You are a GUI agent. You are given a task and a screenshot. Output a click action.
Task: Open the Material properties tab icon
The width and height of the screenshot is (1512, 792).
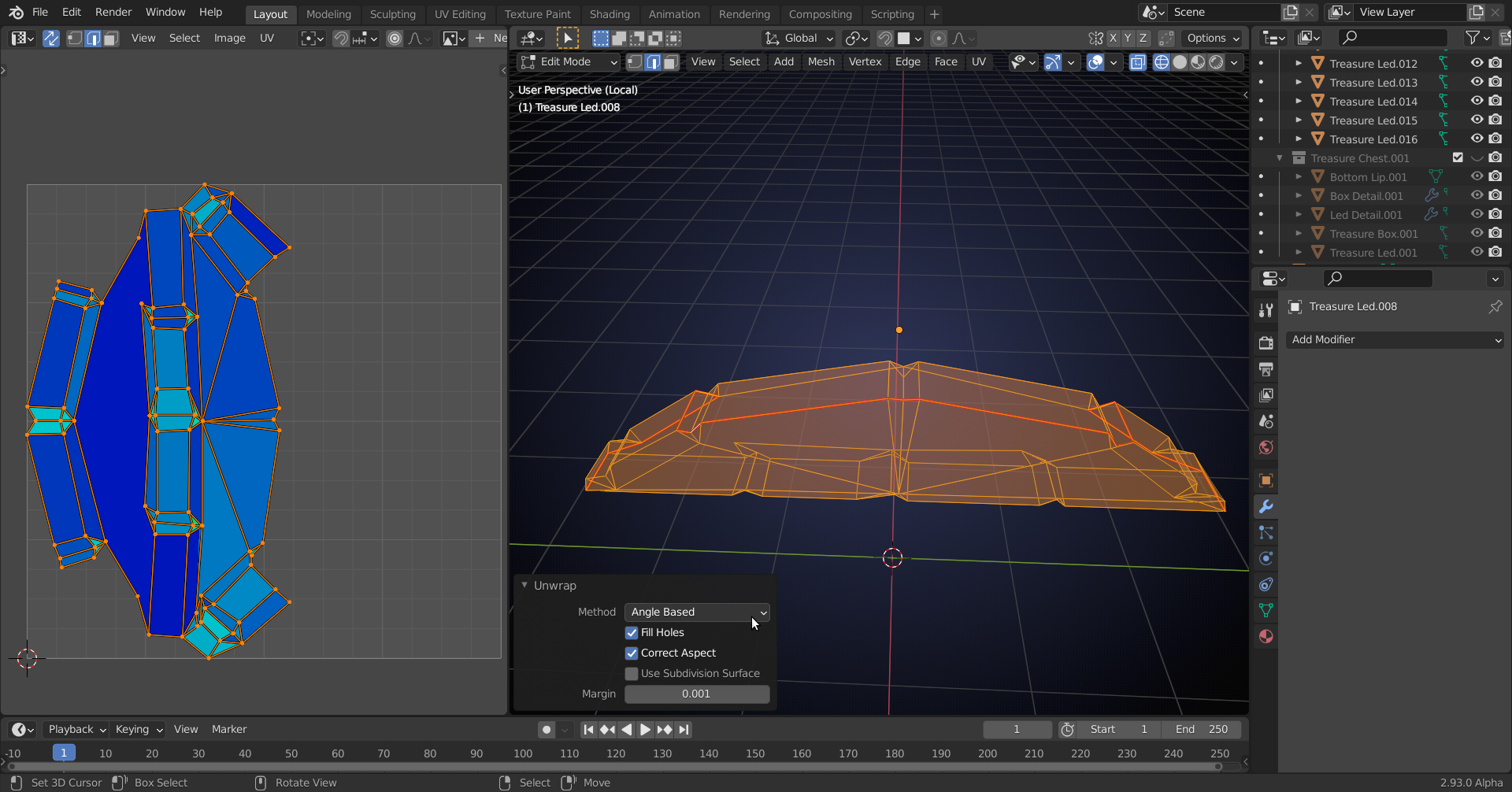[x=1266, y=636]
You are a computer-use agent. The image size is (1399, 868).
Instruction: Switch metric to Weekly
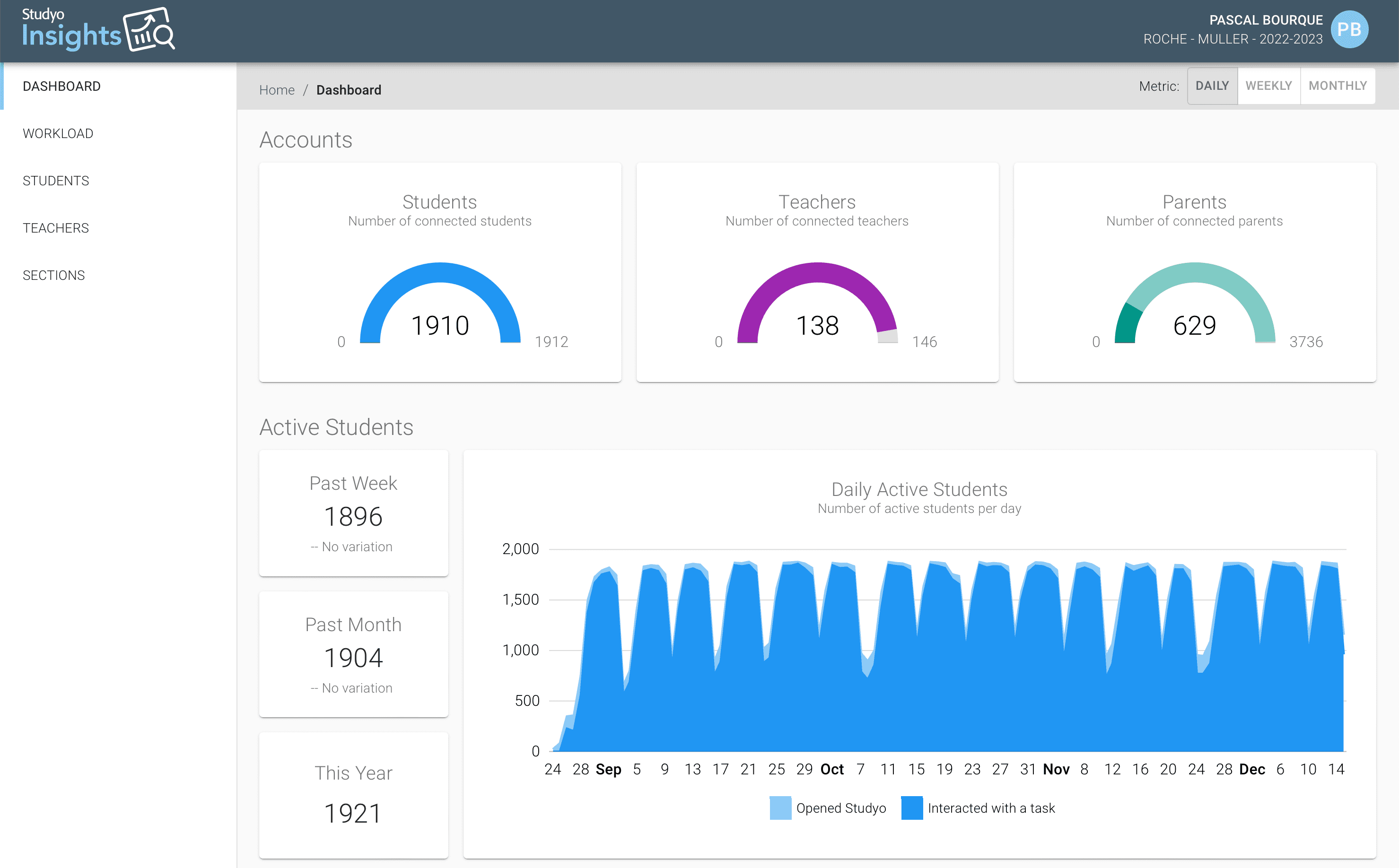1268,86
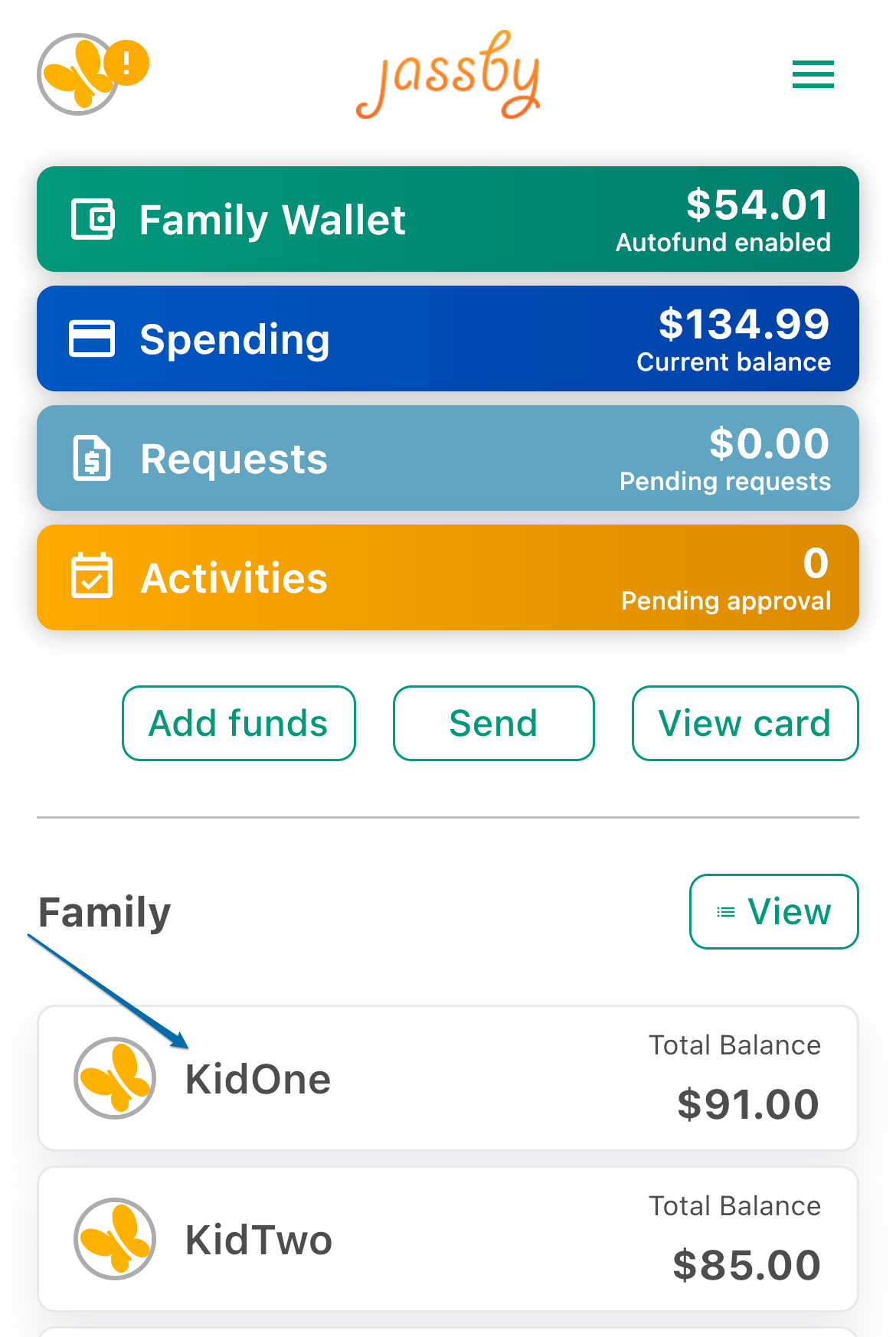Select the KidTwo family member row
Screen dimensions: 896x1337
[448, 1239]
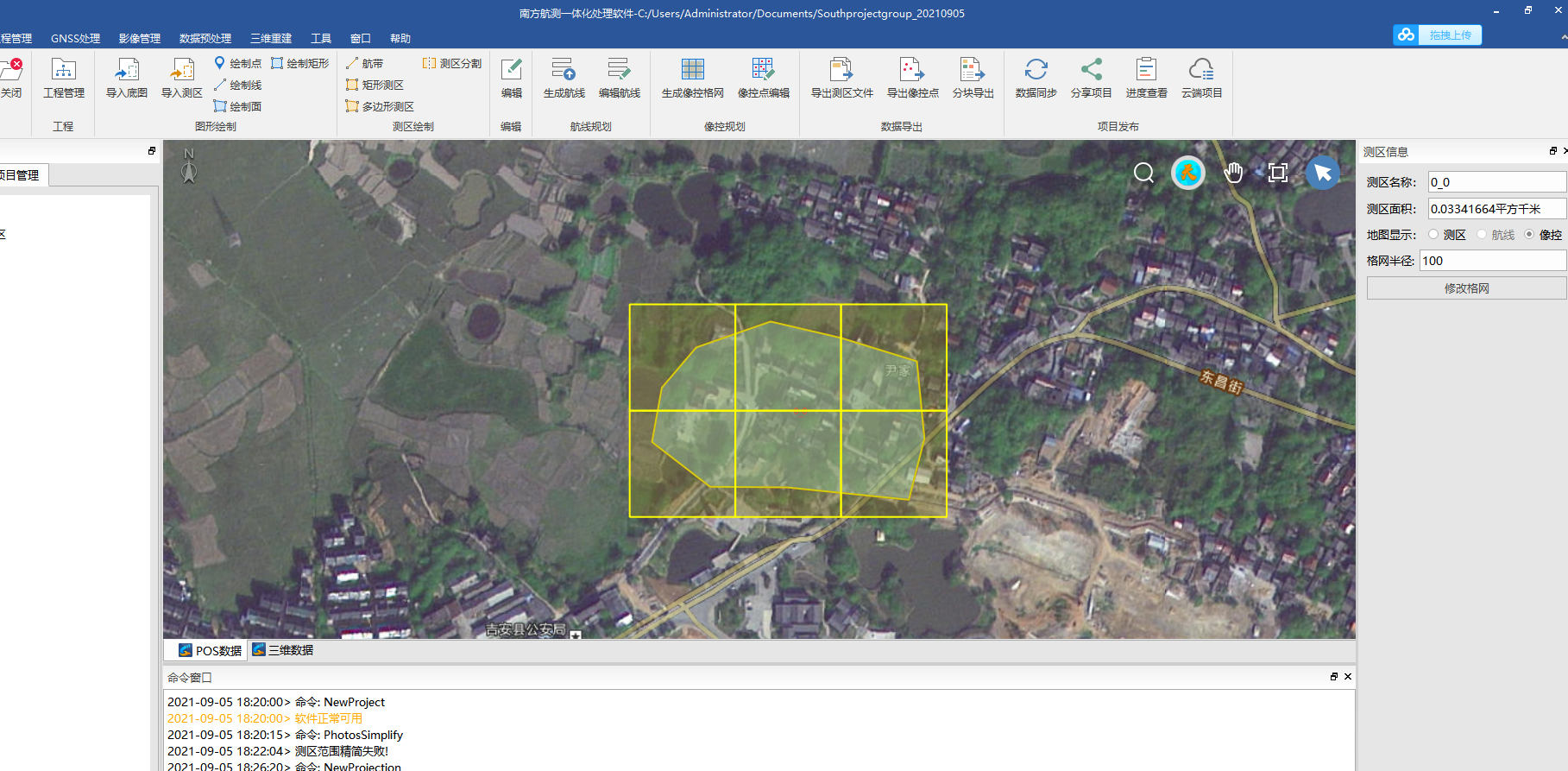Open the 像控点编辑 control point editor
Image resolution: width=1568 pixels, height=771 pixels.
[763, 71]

-=-=-

◆ WHAT YOU SHOULD DO ◆
Pull out each line of the data above that contains the string "width", and copy those lines unchanged.

◆ TASK OUTPUT ◆
The width and height of the screenshot is (1512, 792).
Image resolution: width=1568 pixels, height=771 pixels.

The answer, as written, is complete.